ここに来た目的は1つ…築地グルメを食すため!噂によれば、築地のグルメは俺たち学生でも手が届く価格で食べられる美味しいグルメがあるのだとか…。

そんな噂を耳にしたら居ても立っても居られず、休める日に行こうと決意し、

なんと今日、その築地に足を運んだのだ!


え?「今日は平日だから普通に学校があるだろう」…って?

今日はなんと学校の文化祭の振替休日!

だから今日は平日で比較的空いている状態の築地に行くことができた。


初めて見る築地の景色、色々な店から漂う絶対美味しいと確信できる料理の匂いが、俺のテンションが高めてくれる。


─── さあ、築地メシを堪能しよう。


俺はそう決意して、築地の場外市場に入っていった。




「まず最初に何を食べよう?」


…俺は悩んでいた。

築地の場外市場に来たのはいいが、何を食べるかはまったく計画していなかった。

行き当たりばったりで美味しいグルメに出会えると思っていたからだ。

だが、いざ来てみると、そこは四方八方に美味しい匂いが漂う店だらけ。
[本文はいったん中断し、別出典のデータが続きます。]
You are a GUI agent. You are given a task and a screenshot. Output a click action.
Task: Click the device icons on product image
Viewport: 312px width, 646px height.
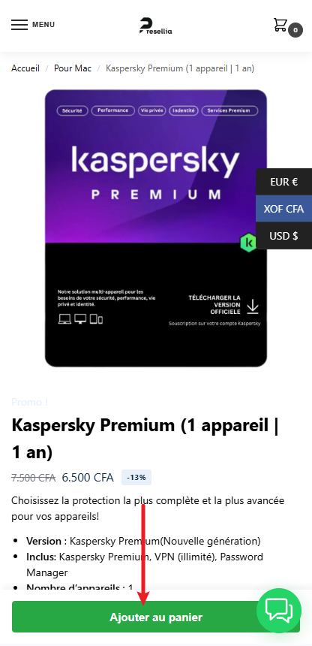[80, 319]
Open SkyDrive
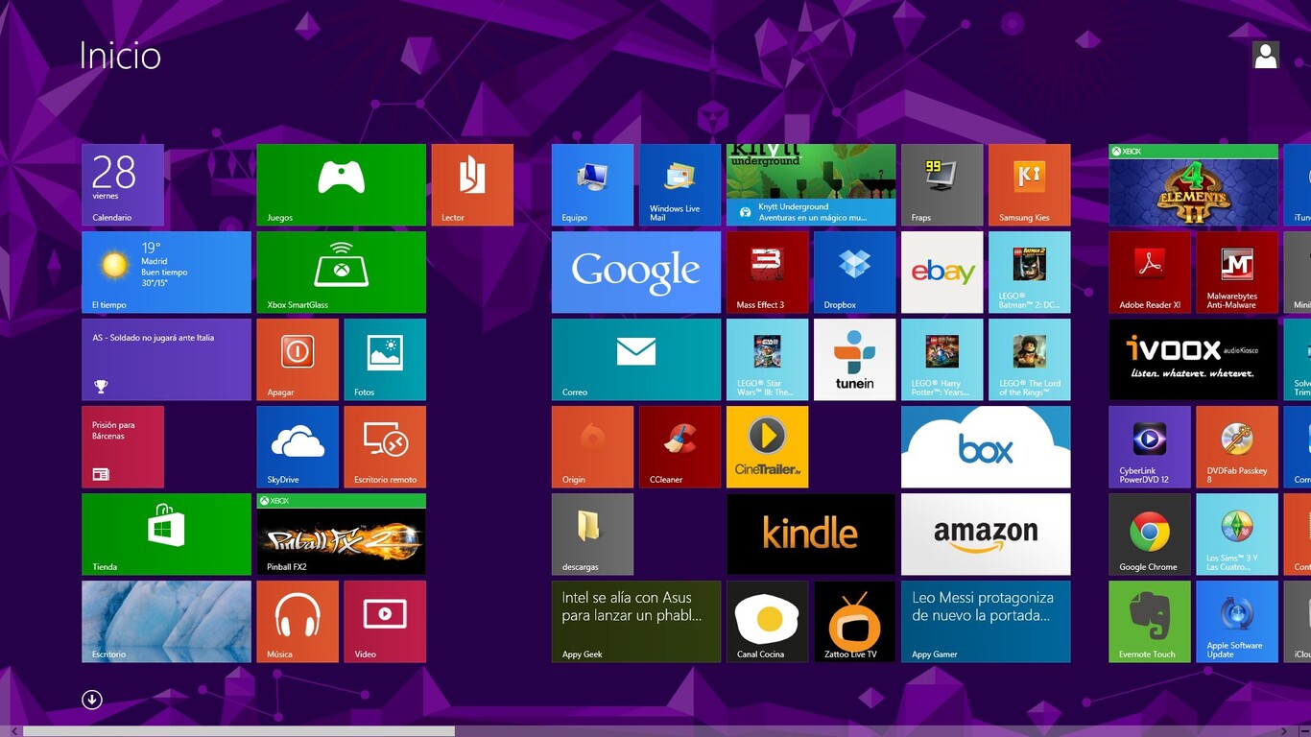 click(298, 446)
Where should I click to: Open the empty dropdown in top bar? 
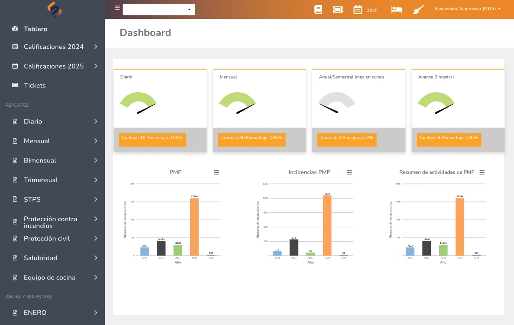click(x=158, y=9)
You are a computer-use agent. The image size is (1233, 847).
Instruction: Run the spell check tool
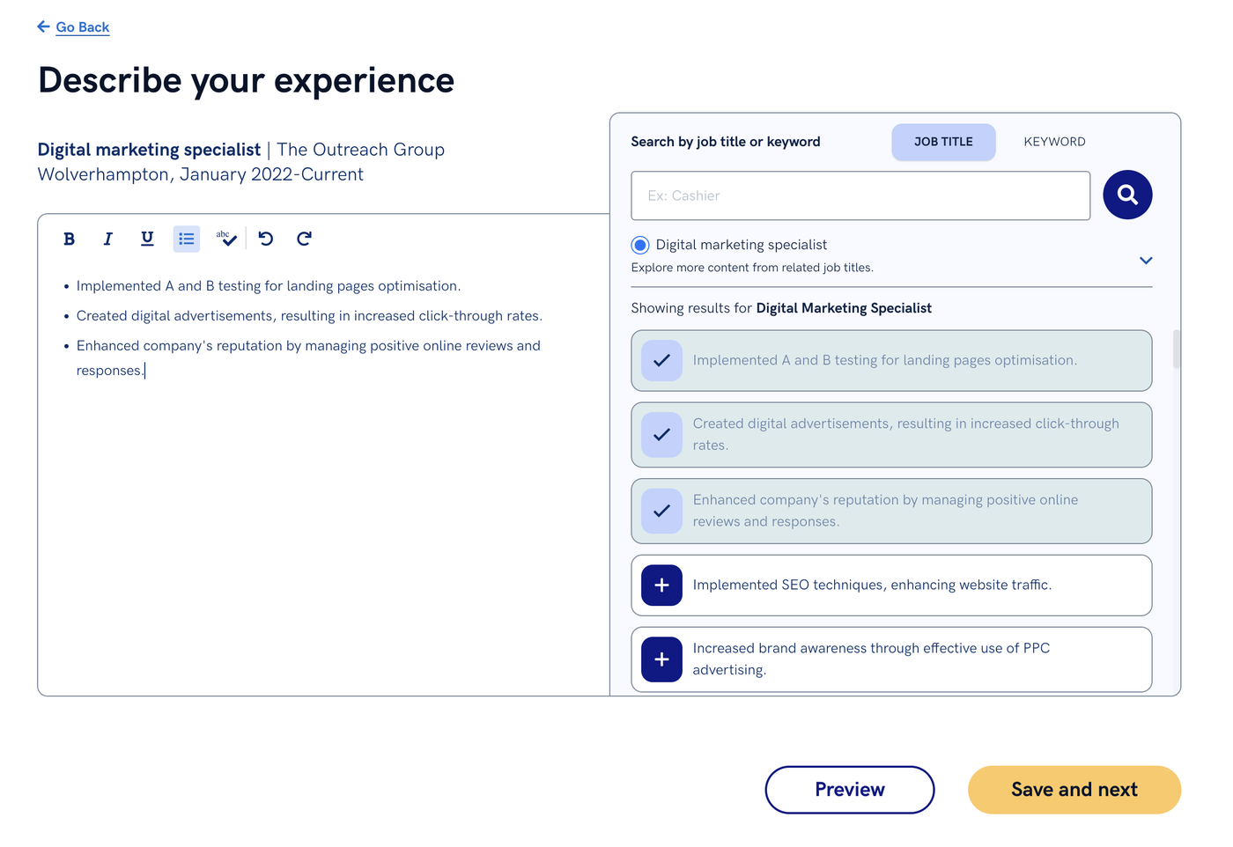226,239
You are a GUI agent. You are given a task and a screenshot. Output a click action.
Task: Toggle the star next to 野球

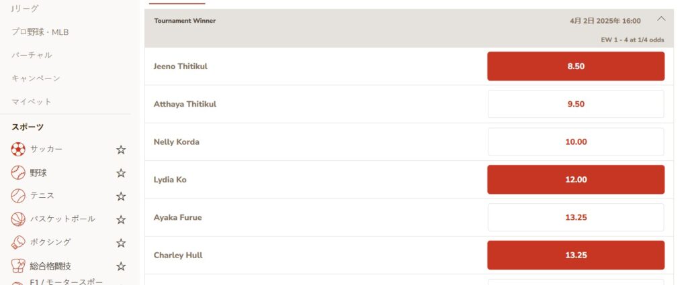[x=121, y=173]
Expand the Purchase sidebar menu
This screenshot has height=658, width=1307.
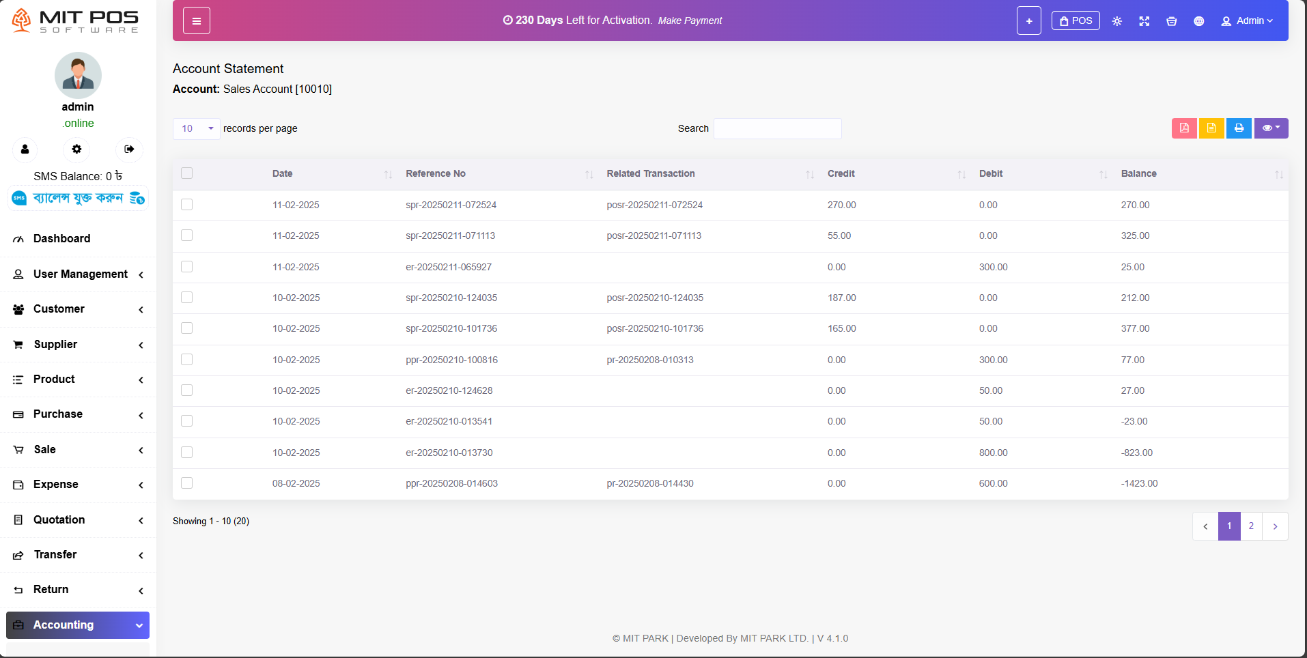point(78,414)
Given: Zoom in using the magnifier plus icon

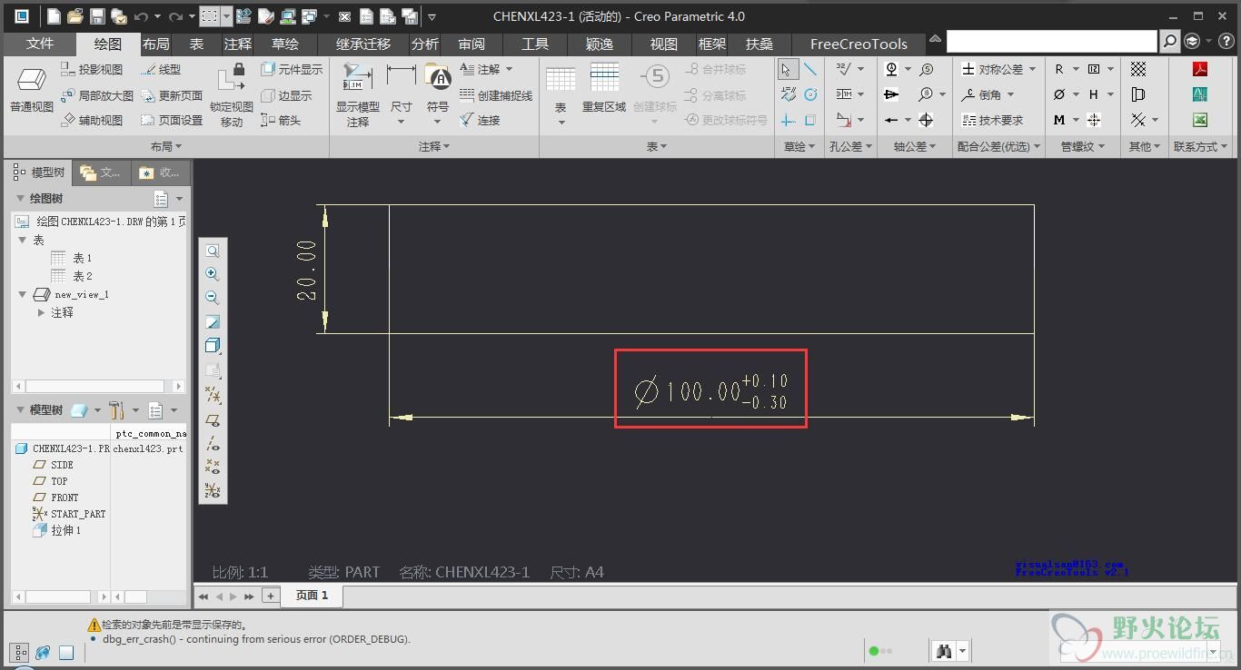Looking at the screenshot, I should pyautogui.click(x=213, y=274).
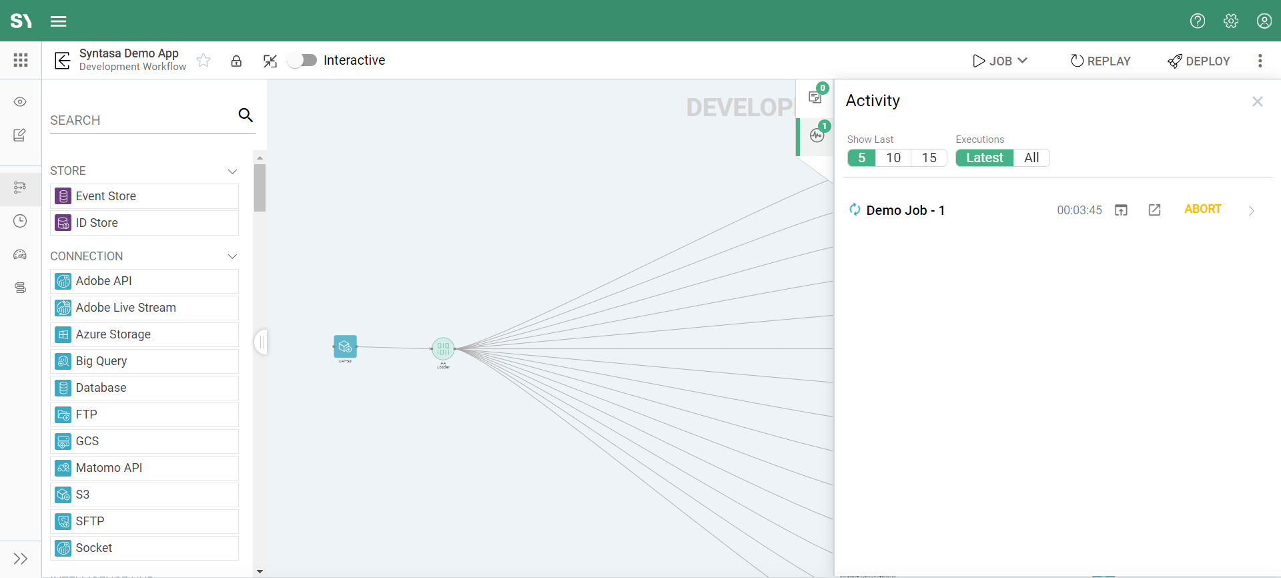The height and width of the screenshot is (578, 1281).
Task: Click the SEARCH input field
Action: click(141, 121)
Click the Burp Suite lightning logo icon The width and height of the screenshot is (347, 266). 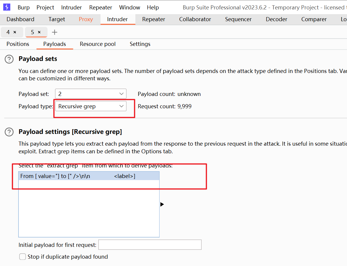pos(7,7)
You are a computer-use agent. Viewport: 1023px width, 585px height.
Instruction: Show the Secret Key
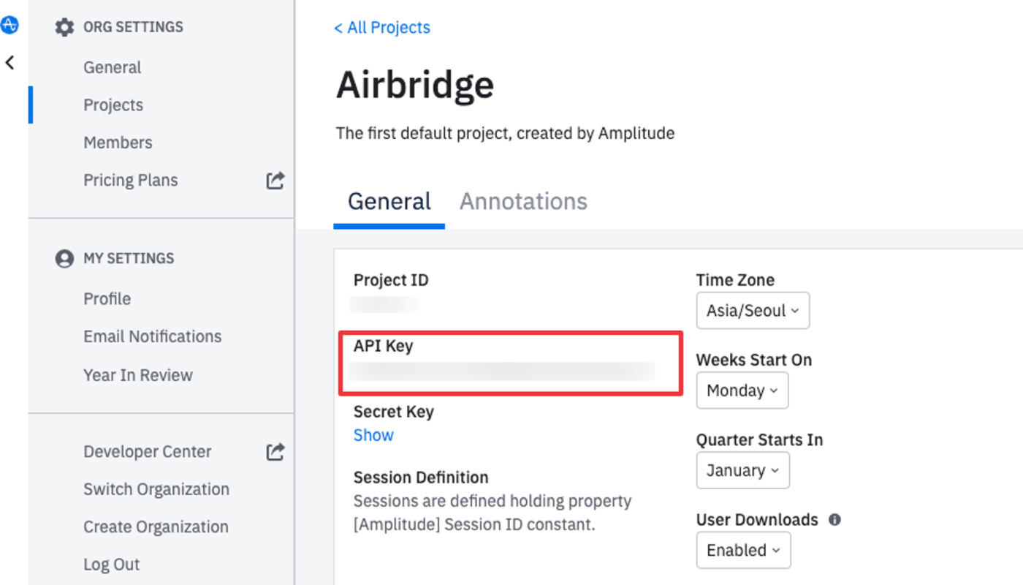pyautogui.click(x=373, y=434)
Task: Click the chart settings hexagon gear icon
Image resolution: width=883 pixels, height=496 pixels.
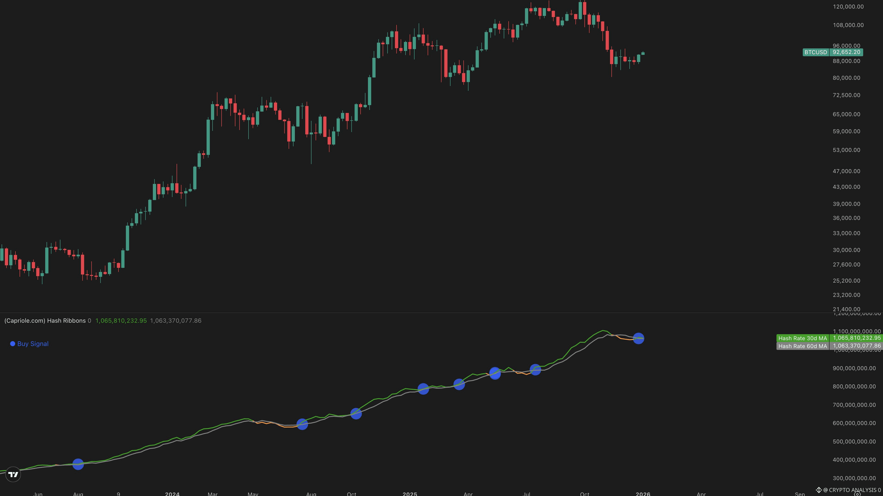Action: (857, 494)
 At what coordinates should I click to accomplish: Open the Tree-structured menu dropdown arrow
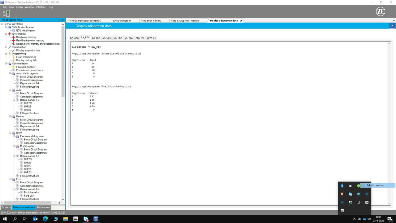58,20
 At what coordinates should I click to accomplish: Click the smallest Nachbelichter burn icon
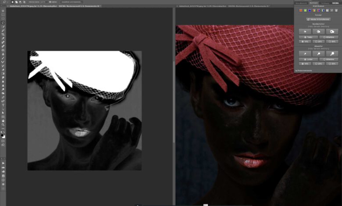[x=304, y=32]
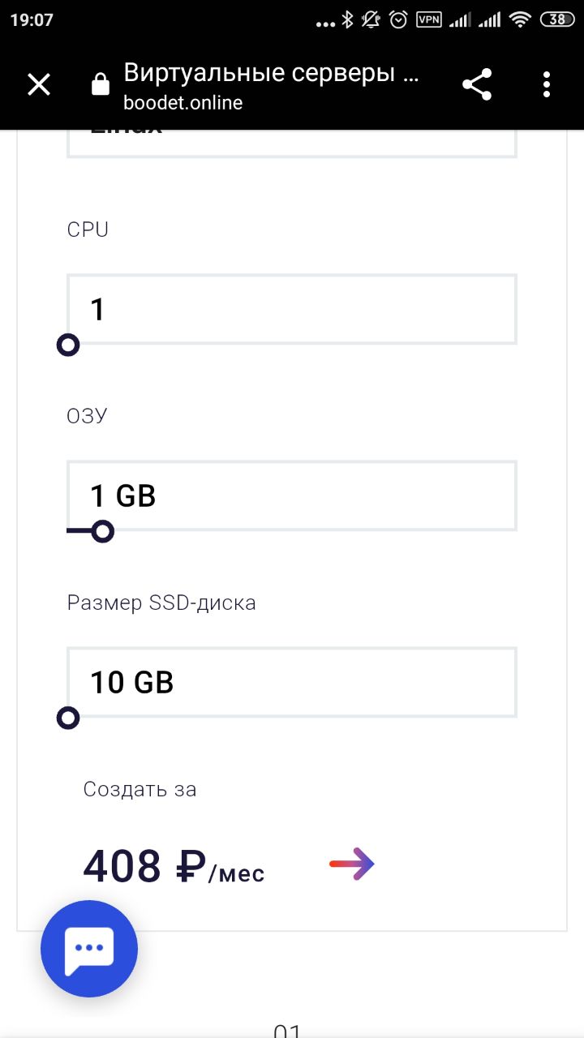Close the browser tab with X icon
This screenshot has height=1038, width=584.
point(39,84)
何から手をつけようか迷ってしまう。

下調べをしておくべきだった…。


とはいえ、そんな悩みは後の祭り、今更の話だ。ここは落ち着いて築地について考える。

築地と言ったら何が有名だろう…?新鮮な魚、美味しい肉、瑞々しい野菜…他にもその新鮮な食材を使った料理が色々ある。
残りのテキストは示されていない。